Princess: Oh, Prince Benedict, nothing would bring more joy. But I have a terrible secret. If you knew, you’d never want to see me again.

Prince: Nonsense.

Princess: You see, my love, shortly after my birth, I was cursed by an evil sorceress.

Prince: No curse could keep me from loving you.

Princess: As soon as the night falls, I become something else. I– I transform.

Prince: [laughing] What do you become? A beast? An Ogre? Whatever it is, I will always love you.

Princess: You swear?

Prince: I swear upon a thousand lifetimes that I will love you till the day I die.

Princess: Well, okay. I become– me, but 15 pounds heavier. I’m so relieved to hear you don’t care.

Prince: Uh-huh.

Princess: That I’ll be your’s and you’ll be mine forever.

Prince: Umm.

Princess: Is that a problem?

Prince: Well, of course not, my dear. There are much more horrid creatures you could become. Just… 15 pounds where?

Princess: What?

Prince: Like, is it just in your butt or is there some in your boobs?

Princess: No, it’s kind of all over.

Prince: Got it.

Princess: Some people say I look better with the 15 pounds.

Prince: Oh, like, your friends? Or girls? Oh, dang! I just realized I have a thing until the end of time.

Princess: I knew it. I’ve lost you.

[thundering]

[Maleficent appears in the woods]

Maleficent: There is one way to break the spell, but in order to do so, you must make a sacrifice, dear prince.

Prince: I will do anything if it frees the princess form the terrible curse.

Maleficent: At night, you will lose one quarter of an inch from your penis.

Prince: No!

Princess: Yeah, no. We can’t afford to lose that.

Maleficent: Alright. Ha-ha-ha-ha.

[Cut to “The Princess and the Curse” video bumper]

Susan B. Anthony

Alex Moffat

Aidy Bryant

Felicity Jones

Vanessa Bayer

Cecily Strong

Melissa Villaseñor

Susan B. Anthony… Kate McKinnon

[Starts with Alex giving a tour to a house]

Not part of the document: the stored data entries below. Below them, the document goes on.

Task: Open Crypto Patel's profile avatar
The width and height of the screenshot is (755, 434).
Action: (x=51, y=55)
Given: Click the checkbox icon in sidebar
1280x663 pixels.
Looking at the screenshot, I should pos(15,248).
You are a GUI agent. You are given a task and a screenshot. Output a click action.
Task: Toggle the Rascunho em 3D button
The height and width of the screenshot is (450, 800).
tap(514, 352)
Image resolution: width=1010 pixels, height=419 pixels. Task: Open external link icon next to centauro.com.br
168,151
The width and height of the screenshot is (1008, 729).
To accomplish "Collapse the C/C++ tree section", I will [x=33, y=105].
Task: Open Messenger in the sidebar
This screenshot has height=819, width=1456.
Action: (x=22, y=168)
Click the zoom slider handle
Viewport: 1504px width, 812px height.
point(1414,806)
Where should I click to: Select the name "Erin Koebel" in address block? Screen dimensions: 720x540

Alex: And that’s the end of the official tour. Thank you guys so much for coming. Feel free to stick around and poke around as long as you want.

Aidy: Gosh, I can’t believe we just toured Susan B. Anthony’s real house. I mean, this was so cool.

Felicity: I know. She did so much for women’s rights. I wish we could thank her.

Vanessa: Well, girls. Maybe we can.

Aidy: What do you mean?

Vanessa: I heard a secret that if a group of women holds hands in her living room and says her name three times, she’ll appear.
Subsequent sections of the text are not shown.